Disclosure:  I have purchased hundreds if not thousands of coins from this guy and have also sold him hundreds of coins.  I've never had an issue with him.  In the event I didn't like a coin he was always willing to take it back without question. 


Thank you for the link. And yes, in my opinion, this remains an unethical and deceptive practice. Thank you for the link on the "sealed" 2006. This only proves that this seller has a sealing machine (or some other procedure) that produces a mint seal identical to Shanghai mint (and maybe other mint seals too). Therefore, he is capable of rewrapping any coin (like his 1984 which started this thread) without disclosing the true facts. I understand that he will accept returns and many people have had good experiences, however, this is no salvation to an uninformed buyer or new collector that is unfamiliar with mint seals and who spent a lot of cash on buying what he thought was a truly untouched mint-sealed coin. Unfortuntunately, we have entered a new era of deception being knowingly perpetrated by this seller and those other sellers(both aware and unaware) down the line. It is called seal-counterfeiting. How sad!!  :(

Can somebody create a poll to take the pulse of the members regarding their opinion whether resealing and seal-counterfeiting are unethical and deceptive practices; whether disclosed or not disclosed? Thank you.
 
 
Title: Re: Rewrapped Pandas
Post by: saso12 on August 17, 2010, 11:53:38 AM

I also buught from this seller some China coins in past...everthing as described. I also bought sheet 2007 sealed(afthermarkt) and 2009 sealed Panda issue also.

I was aware that coins are NOT mint sealed, but afthermarkt.(and also that is FACT that China mint dd not produce sealed coins afther 2006...)


But I see problem with that 1984 Panda sealing....I saw that ebaylisting befor but OMG I realy did not know that sealing is wrong (If I was attend to buy I would check, recheck and check again if everything is as it should be :) ).

That is realy one big MINUS for seeler. But it can also be that this is stock foto and ppl who buy get ORIGINAL sealed coin......or maybe not.


I will get my China Panda Gold and Silver cataloque soon and I hope I will find there some more infos also about packaking of china coins
Title: Re: Rewrapped Pandas
Post by: badon on August 17, 2010, 11:58:06 AM
Can somebody create a poll to take the pulse of the members regarding their opinion whether resealing and seal-counterfeiting are unethical and deceptive practices; whether disclosed or not disclosed?

If it's phrased that way, I can't see how anyone would vote favorably for resealing. Either way, I don't think anything that is NOT a genuine mint product but is a DUPLICATE of a genuine mint product, should be allowed to survive on the market.
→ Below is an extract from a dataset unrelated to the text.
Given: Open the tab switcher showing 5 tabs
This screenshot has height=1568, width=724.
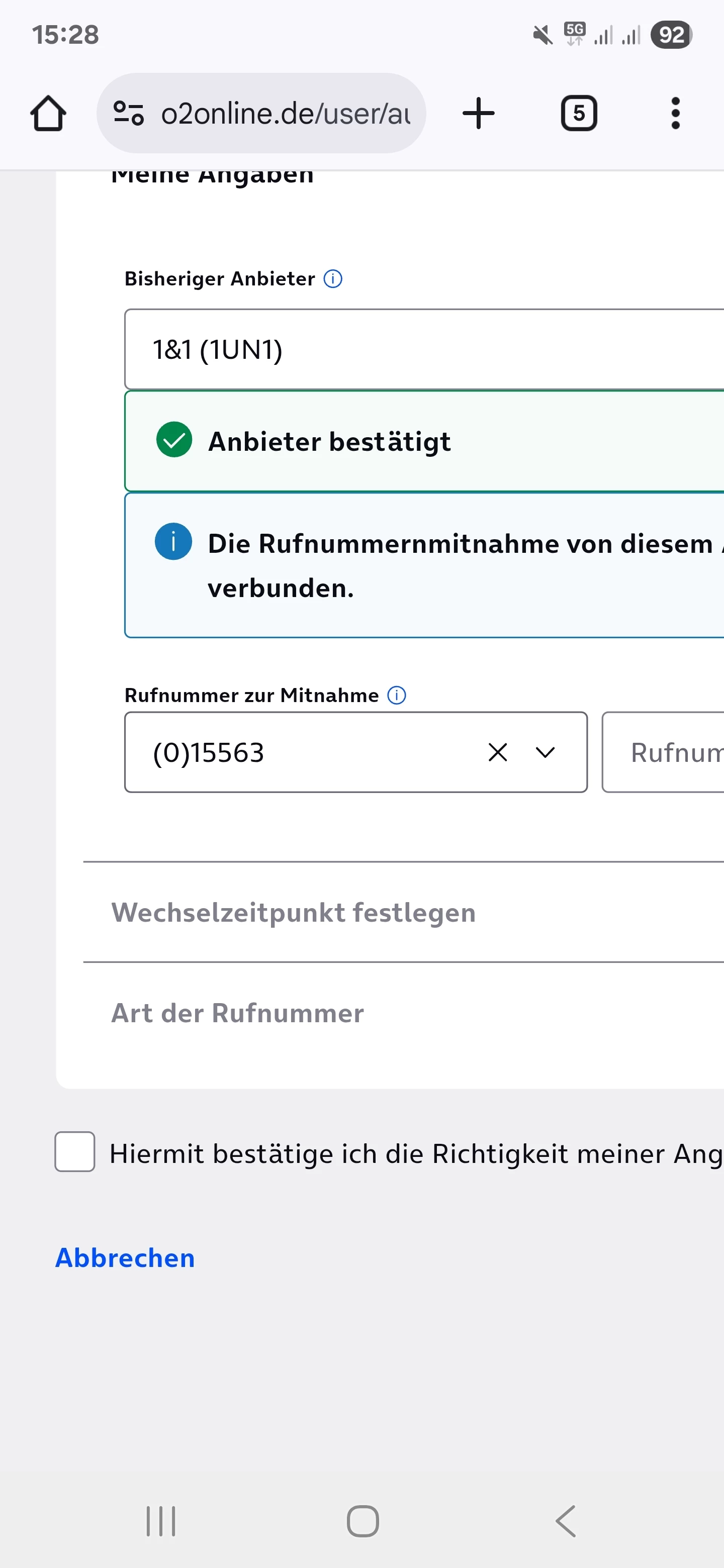Looking at the screenshot, I should (x=578, y=114).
It doesn't matter what it is, or how it was made.
Title: Re: Rewrapped Pandas
Post by: pecus on August 17, 2010, 12:07:11 PM
Qwasty has got it right.  I hope this dealer changes his ways (though how will anyone know for sure?).
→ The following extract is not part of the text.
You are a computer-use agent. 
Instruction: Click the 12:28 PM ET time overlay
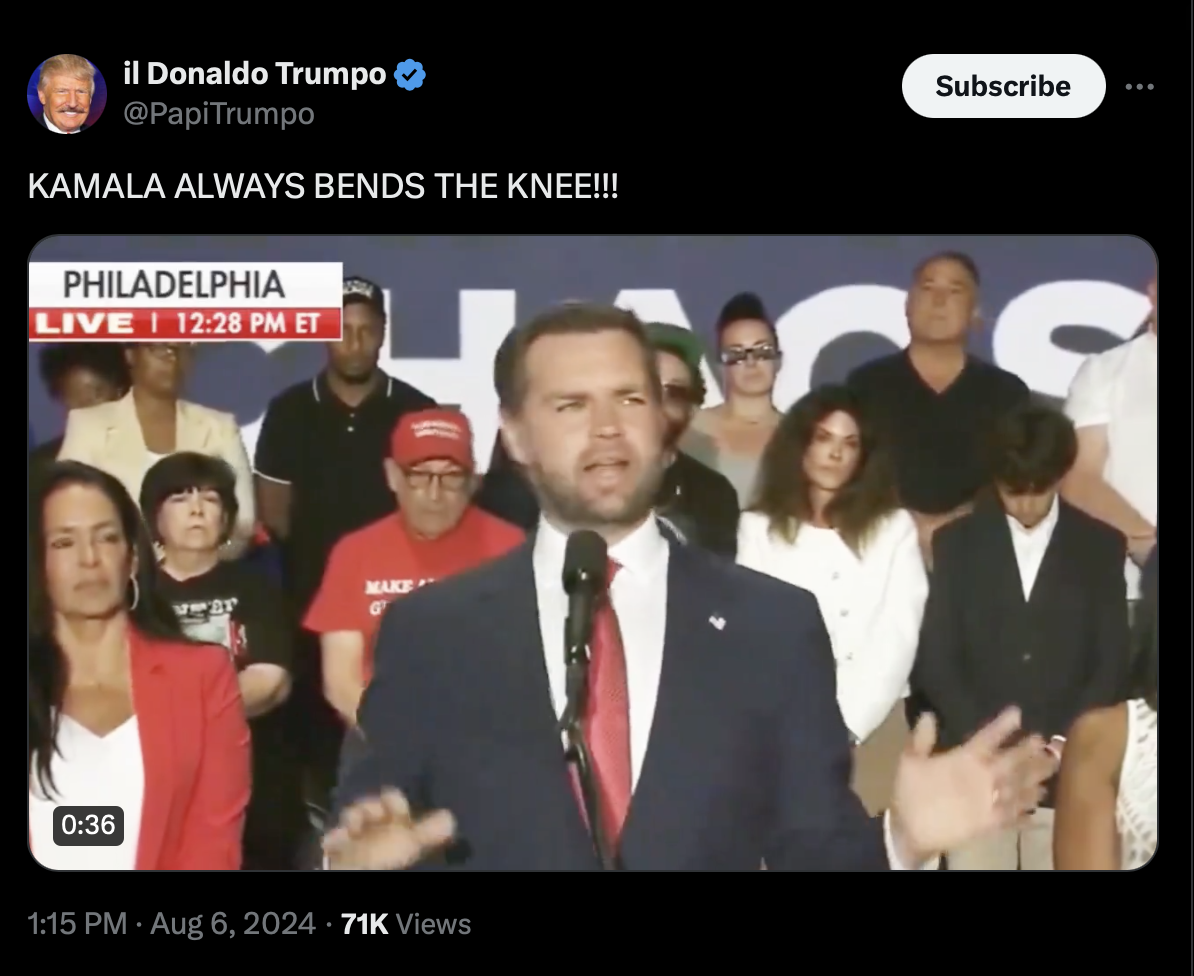click(247, 324)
On the point about sealing machines.  Does anyone know how easy they are to get and does anyone know or suspect that such machines have been in use for some time, unknown to most of us?

Pecus
Title: Re: Rewrapped Pandas
Post by: badon on August 17, 2010, 12:15:09 PM
I know that coins have been getting resealed at least since 2004, but probably much longer than that. The first good resealed coins I've seen were on the market not much later. It's so easy to do this kind of resealing that, for a dealer that makes an extra $15 per coin on hundreds or thousands of coins per year, it would be affordable to commission a custom-made sealing machine. Such a machine, if modified from existing machines, would probably cost a few hundred to as much as $1000 dollars at most, if made in America. It would be even cheaper to make in China, and probably already available for sale, with no need for custom manufacturing.
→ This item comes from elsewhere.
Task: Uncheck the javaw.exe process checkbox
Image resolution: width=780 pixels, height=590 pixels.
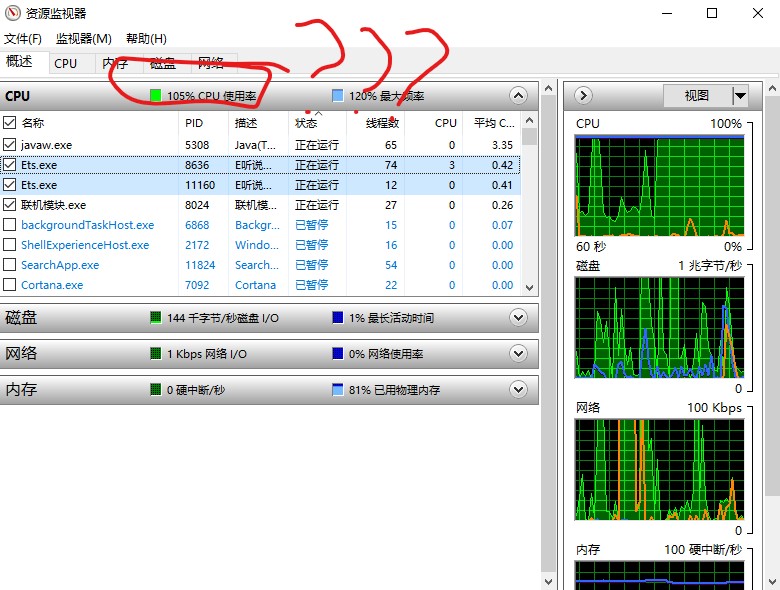Action: point(10,145)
I'm just doing some guessing, so I could be somewhat inaccurate, but I do have manufacturing experience, and I have dealt with sealing machines too, so I think my guesses are a good starting point.

My solution is to go with graded and authenticated coins, and throw the worthless packaging in the trash.
Title: Re: Rewrapped Pandas
Post by: elaine 1970 on August 17, 2010, 12:19:42 PM
in recent years.  dealers always send coins for slab.  therefore.  it is easier for unsealed coins to do that purpose.  those lower condition coins then sell it back to customers.  now.  if we buy from them for brand new bullion coins.  we are not sure those were never been sent for slab.  and we can not get ms-70 as we can have before.  that is why double sealed is very important.
in u.s. we can buy directly from the u.s. mint.  therefore.  we got all the advantage.
Title: Re: Rewrapped Pandas
Post by: badon on August 17, 2010, 12:24:08 PM
Elaine, they just reseal the coins and sell them back on the market if they don't get a high grade. I've heard it enough times from enough different people that seeing an actual example posted here does not surprise me. That's why I NEVER collect original sealed coins, only high quality slabbed coins. If you collect original double sealed coins, you have THREE problems:

#1 the coin seal is fake
#2 the coin is low quality
#3 the coin might be fake, and you can't see through the seal to be sure

Why bother with crap coins? Just get the high quality, genuine, coins from NGC or PCGS.
Title: Re: Rewrapped Pandas
Post by: pecus on August 17, 2010, 12:42:13 PM
Qwasty:

Do your comments apply to all panda, lunar and unicorn coins, whatever the size, or just to 1 oz pandas?
Title: Re: Rewrapped Pandas
Post by: badon on August 17, 2010, 12:55:08 PM
All of them. The large size coins I think are especially important to only buy authenticated and graded. The reasons are:

#1 Frequently mishandled. If it bumps something, it leaves small, but deep damage that lowers the value a LOT.
#2 Fakes, fakes, fakes. They're everywhere.
#3 Big coins are expensive. One fake, and you lose a lot of money.

Good fakes of unicorns have been showing up lately. Good fakes of pandas have always been around. Lunar coins are also often low grade, so they really need to be graded to be sure you're not overpaying for a dinged up coin. I haven't seen a lot of lunar fakes, but they're out there.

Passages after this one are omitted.